In November, the patient was admitted to the hospital as symptoms did not improve. No thrombosis was found in the lower veins of the legs on Doppler ultrasonography. A ventilation/perfusion scan showed no evidence of pulmonary emboli. An echocardiogram showed a mild left-ventricular hypertrophy with normal systolic function. PAP and EF were 60 mm Hg and 61%, respectively. The woman was discharged on diltiazem 90 mg/day and methotrexate 12.5 mg/wk. Dyspnea and palpitations resolved within 2 months, but 2 pretibial skin ulcerations developed. Antinuclear antibody was negative. Her biopsy showed pyoderma gangrenosum. An echocardiogram showed PAP 30 mm Hg, with minimal tricuspid regurgitation. EF was 72%. Sulfasalazine 1 g/day was added to methotrexate therapy. Twenty days later, the patient was hospitalized for interstitial nephritis. It did not respond to a steroid treatment, so hemodialysis was started. Unfortunately, the patient died of septic shock due to catheter infection.
Discussion
In our case, initial symptoms of LVDD and pulmonary hypertension began after the second infusion of infliximab and increased after the third infusion. For these reasons, we classified our case as possible infliximab-induced acceleration of LVDD and pulmonary hypertension according to the Naranjo probability scale. 2 On the other hand, despite the disappearance of symptoms, continuation of mild pulmonary hypertension led us to assume that our patient could have had mild pulmonary hypertension prior to treatment. She had RA and hypertension, both of which may lead to LVDD and pulmonary hypertension and are clinically silent until the advanced stages. 3 Therefore, we concluded that infliximab might have aggravated preexisting LVDD and pulmonary hypertension rather than playing a direct role.

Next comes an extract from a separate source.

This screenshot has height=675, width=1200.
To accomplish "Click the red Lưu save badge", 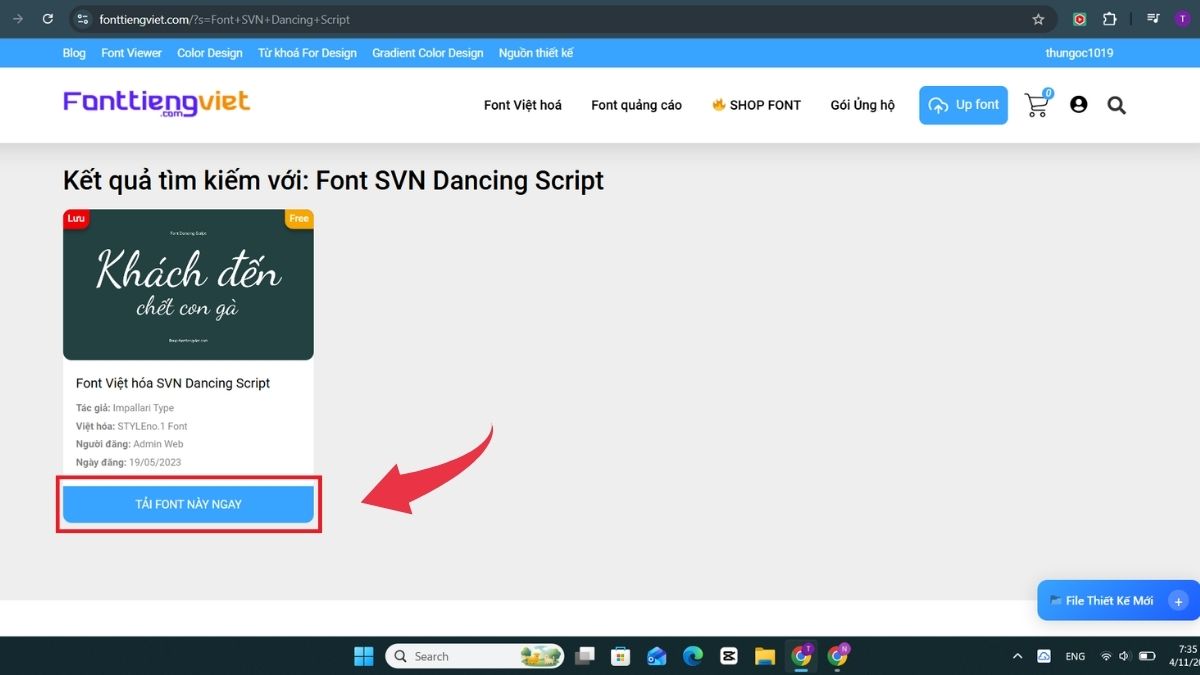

TNF-α, in physiologic concentrations, is a protective cytokine for the myocardium. 1 TNF-α can stimulate production of prostaglandin I2, a vasodilator mediator in pulmonary vasculature. 4 Moreover, TNF-α may stimulate production of nitric oxide, 5 another vasodilator mediator in pulmonary vasculature. All these taken into account, we suggest that blockage of TNF-α may have led to adverse effects on the myocardium and PAP in our patient. We believe that TNF-α blockers may have a role in accelerating preexisting LVDD and pulmonary hypertension and that care should be taken with patients with asymptomatic LVDD and pulmonary hypertension.